Early morning. The temperature is cool, yet warm enough for a thin sweater. You know the sun will overcome the thin morning mist any time now as you’re driving, along a dirt road, with all the windows open and no roof. Suddenly you notice the tall grass move on your left side and you stop the car. A small yet lumpy face takes a curious look at you from in between the grass, before it decides to get scared and take off. The face and its adjoining compact body makes a quick turn and runs into the bushes with a thin tail pointing straight up like a radio antenna on an automobile. You’ve just seen your first wild warthog…the laugh is spontaneous, and you cannot help grinning from ear to ear as you watch the thin erect tail disappear in the grass.

Let’s stick to this image a little longer…


You start the engine again and continue down the road until you reach a narrow path just wide enough to fit the car. The sun is out now and it is warm enough for you to take your sweater off. As you are struggling to get the jersey over your head you sense the car stopping again. The driver turns off the engine and everything gets quiet. Then suddenly you hear a roar followed by a light growl. The roar makes you a little uneasy so you hurry with the clothing, almost desperately tearing it off. What you see once you get the sweater off your head is something you’ve never seen before.

The car has stopped in the middle of a lion pride. The roar came from the dominant male who is sitting by a pond trying to drink. A young cub is climbing on him and was just told by daddy to “get the fuck off” (human translation). Everywhere around the car are lions. You count 11, one male, 7 females and 3 cubs. One of the females is only 3 feet away…and you sit there in your car feeling very small as you have eye contact with her…the window is open and all she has to do is sit up and lash out. But she doesn’t. She just looks at you. You can almost read her mind by looking into her beautiful yellow eyes.


“What are you? Why are you sitting in this metal thing? You bore me”.

You expect “daddy” to get uneasy about your presence. You expect him to stop drinking and move towards your car, letting you know your presence is unwanted. But he doesn’t. He doesn’t care that you are there. He is not afraid of you and it seems almost like he is completely unaware of your existence. The driver tells you how most animals view the car. Apparently the car is just another large animal…beings inside the car is just a part of the car. Simple as that. You drive away with a desire to leave these beautiful creatures alone…feeling smaller than you ever have in your entire life.

This image…or fantasy or whatever you wish to call it, is not a dream.
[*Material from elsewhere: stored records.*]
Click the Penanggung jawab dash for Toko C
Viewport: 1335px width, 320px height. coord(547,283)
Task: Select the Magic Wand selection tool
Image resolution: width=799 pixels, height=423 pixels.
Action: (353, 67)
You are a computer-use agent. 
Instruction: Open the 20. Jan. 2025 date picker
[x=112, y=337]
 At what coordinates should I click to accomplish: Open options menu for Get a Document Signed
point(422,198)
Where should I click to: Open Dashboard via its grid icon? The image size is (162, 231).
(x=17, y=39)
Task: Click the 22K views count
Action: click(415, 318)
Not anymore. This has been my reality the past week. I have had the incredible fortune of spending a week in what I now regard as one of the most beautiful countries in the world; Tanzania.

I knew little about the country before our arrival. I knew it was a poor country in Africa with an average income of $250 a year, making it one of the 25 poorest countries in the world. I knew there would be spectacular wildlife. I did not know how spectacular. I did not know how amazing the people would be. How generous and giving they would be despite of abject poverty.
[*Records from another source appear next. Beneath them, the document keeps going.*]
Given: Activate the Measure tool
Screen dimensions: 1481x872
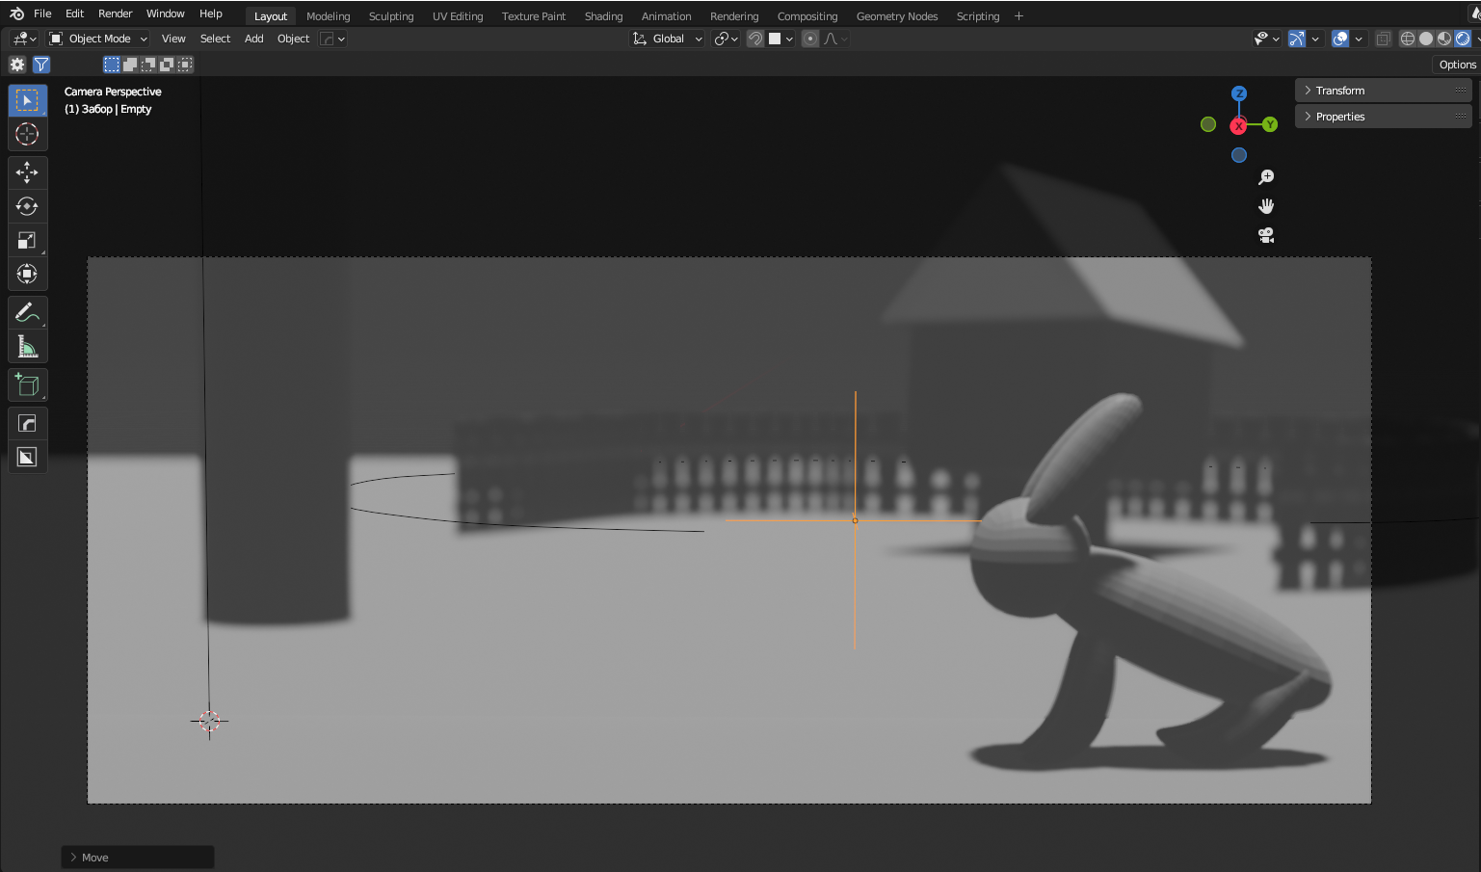Looking at the screenshot, I should click(27, 347).
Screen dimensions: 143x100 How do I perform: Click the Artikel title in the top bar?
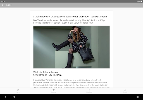[x=9, y=5]
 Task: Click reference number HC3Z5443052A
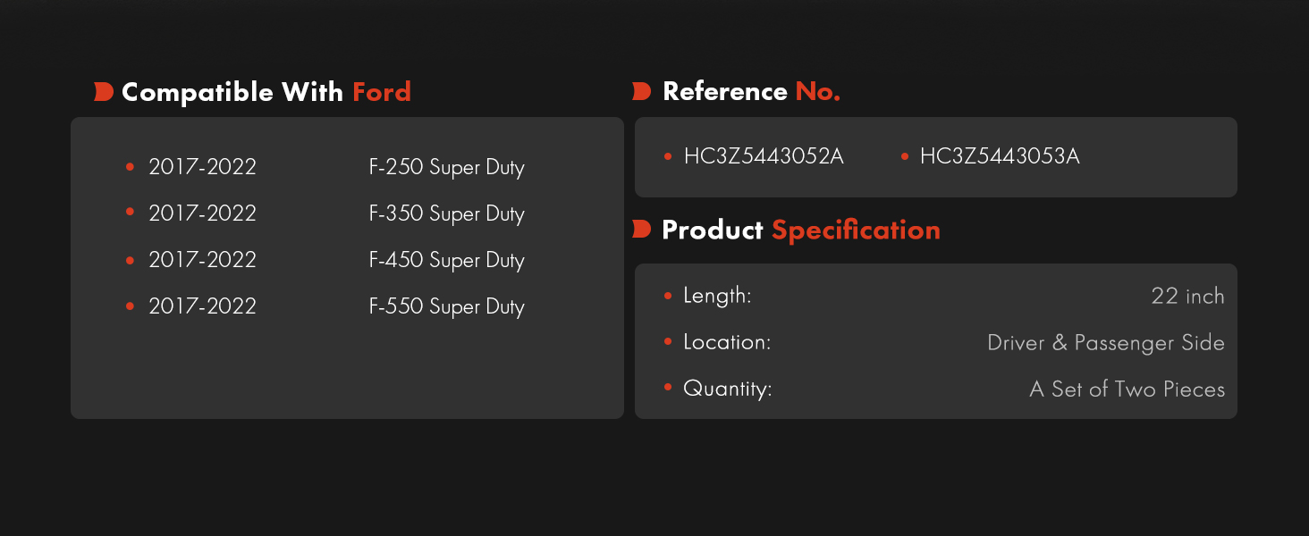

The week went by so very fast…a week filled with smells, visions, sounds and tastes so very different from the usual ones.
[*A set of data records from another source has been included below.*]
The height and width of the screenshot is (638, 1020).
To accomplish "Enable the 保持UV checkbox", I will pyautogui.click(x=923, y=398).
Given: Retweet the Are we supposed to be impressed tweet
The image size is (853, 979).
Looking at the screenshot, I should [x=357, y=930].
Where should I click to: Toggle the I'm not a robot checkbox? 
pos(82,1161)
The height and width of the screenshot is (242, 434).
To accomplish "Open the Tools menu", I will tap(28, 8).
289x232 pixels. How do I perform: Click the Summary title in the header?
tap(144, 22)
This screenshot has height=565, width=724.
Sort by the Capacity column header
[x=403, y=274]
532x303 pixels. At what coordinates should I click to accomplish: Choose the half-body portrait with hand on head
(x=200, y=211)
It is hard to describe the feeling you are left with. Perhaps the biologist in me was hit way harder than the average non-biologist…but I have never felt more insignificant and unimportant than I have these past 7 days, and I have never felt better. It is a bit of a contradiction, isn’t it? Feeling insignificant yet happy and satisfied. It is a sense of happiness that comes from acknowledging your own bliss and fortune in life. As well as the feeling of joy that comes from witnessing some of the world’s true wonders.